El título de la obra funciona como un núcleo conceptual. ‘Play’ es una palabra sin traducción, incorporada de forma intuitiva al lenguaje cotidiano. Para Umpierrez, se trata de “la primera palabra cyborg”, una palabra que atraviesa generaciones y tecnologías sin perder su vigencia. “Es una palabra que tiene un montón de significados”, explica el artista: reproducir, jugar, actuar, interpretar, tocar música. Esa multiplicidad conecta directamente con la escena y con una sociedad en la que realidad y ficción se confunden cada vez más. Convirtiéndose así en una metáfora de cómo convivimos con las narrativas que consumimos y reproducimos a diario.

 

Matías Umpierrez.

Un mundo de fakes

En escena, Umpierrez es el único intérprete. Desde su presencia, va activando una constelación de relatos que atraviesan siglos y geografías. Algunos nos llevan a hechos históricos documentados; otros se mueven en una zona ambigua donde la ficción, la exageración o el engaño adquieren un peso central. Entre las historias que aparecen se encuentra La gran matanza de los gatos en la Francia del siglo XVIII, o el Manifiesto antropófago de Oswald de Andrade, o casos contemporáneos atravesados por la tecnología, como el de un joven que se suicidó tras desarrollar una relación afectiva con un ‘chatbot’ de inteligencia artificial.

“La obra plantea un mundo de fakes, de historias que han existido, pero que no se sabe demasiado si son de personas que existieron o no”, explica Umpierrez. En ese terreno incierto, la obra se pregunta por el estatuto de la verdad y por la facilidad con la que una ficción puede convertirse en creencia compartida. En ese contexto, Play propone una reflexión sobre la responsabilidad individual frente a la sobreinformación y la dificultad de ejercer un pensamiento crítico en un entorno saturado de estímulos.

De hecho, que la imagen de esta temporada de Contemporánea Condeduque sea el cartel de esta propuesta no es casual, Umpierrez conecta el lema ‘Salvar a la tierra del espanto’ con el papel de las artes como espacios de sensibilidad y convivencia, defendiendo la Cultura como un ámbito esencial para la salud colectiva.

 

Matías Umpierrez en Play. Foto de Dominik Valvo.
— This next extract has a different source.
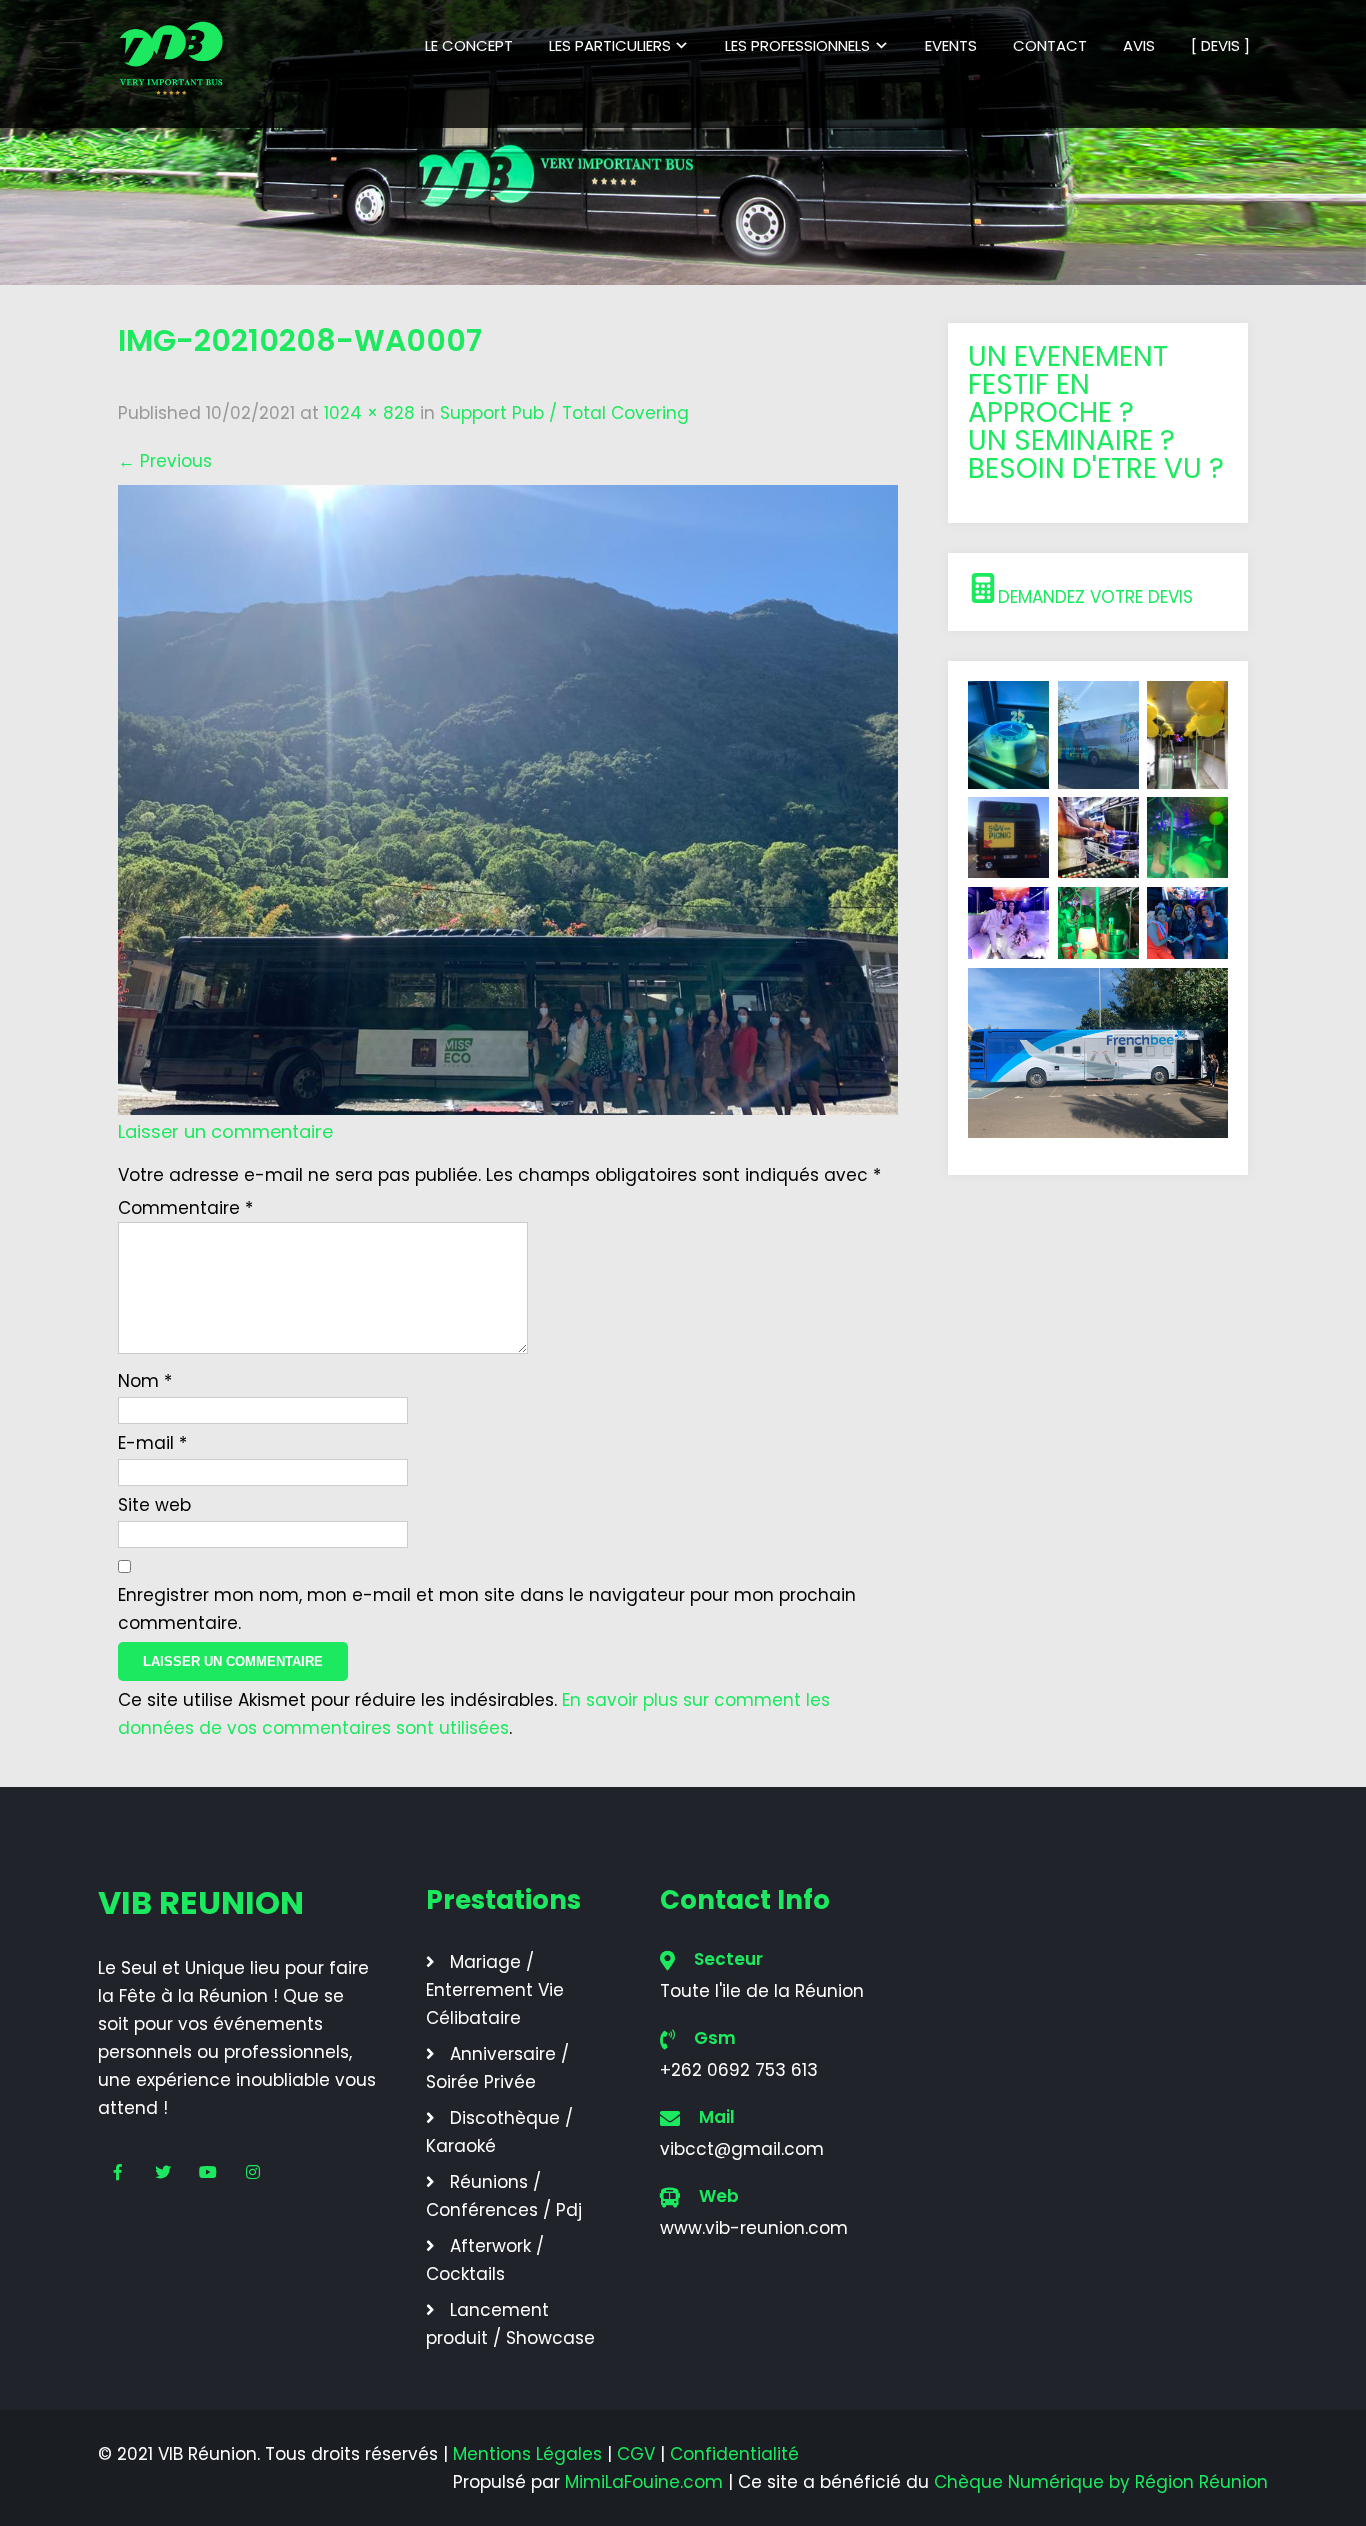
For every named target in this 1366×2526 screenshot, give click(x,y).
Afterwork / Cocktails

Una sociedad fragmentada y manipulada

Visualmente, Play se construye a partir de fragmentos. Cabezas escultóricas, realizadas con impresión en 3D, que evocan mitologías contemporáneas e inspiradas precisamente en Play de Samuel Beckett. “Beckett escribe para una sociedad que tiene el cuerpo fragmentado”, recuerda Umpierrez, estableciendo un diálogo entre aquella dramaturgia y el presente; marionetas de felinos humanoides creadas a mano, aludiendo a una sociedad que se mueve por inercias ajenas. “En una sociedad que se mueve como una marioneta, me parecía interesante que estuvieran presentes”, explica el artista, subrayando la importancia del trabajo manual como forma de pensamiento y resistencia. Y el uso de dispositivos tecnológicos de distintas épocas como radios, casetes, tocadiscos, teléfonos de línea o contestadores automáticos que conviven con herramientas digitales actuales “Estas tecnologías no nos van a llevar al pasado, sino al presente”, señala, aludiendo a su papel como canales de transmisión de mensajes, emociones y discursos.

La propuesta, como explica Umpierrez, no ofrece una experiencia cómoda ni cerrada para el público. La acumulación de relatos, imágenes y sonidos genera momentos de saturación deliberada. “No vas a poder ver la totalidad, te va a abrumar”, advierte, entendiendo esa sensación como parte del dispositivo.
Para el artista, el arte es uno de los pocos espacios donde todavía es posible entrenar el sentido crítico y la capacidad de elegir. Frente a la ilusión de abarcarlo todo, asumiendo desde la pieza el fracaso como condición inevitable y productiva. Por eso, más que ofrecer respuestas, nos explica que “esto es una disidencia sobre la ficción, sobre el teatro, sobre el cine”, defendiendo de que la escena sigue siendo un territorio privilegiado para pensar el presente.

Umpierrez nos explica que la obra no busca convencer ni tranquilizar, sino que invita a detenerse, a dudar y a observar cómo se construyen los relatos que habitamos. Porque, como sugiere Play, quizá el verdadero escenario no esté solo en lo que ocurre ante los ojos, sino en lo que cada espectador decide pensar después.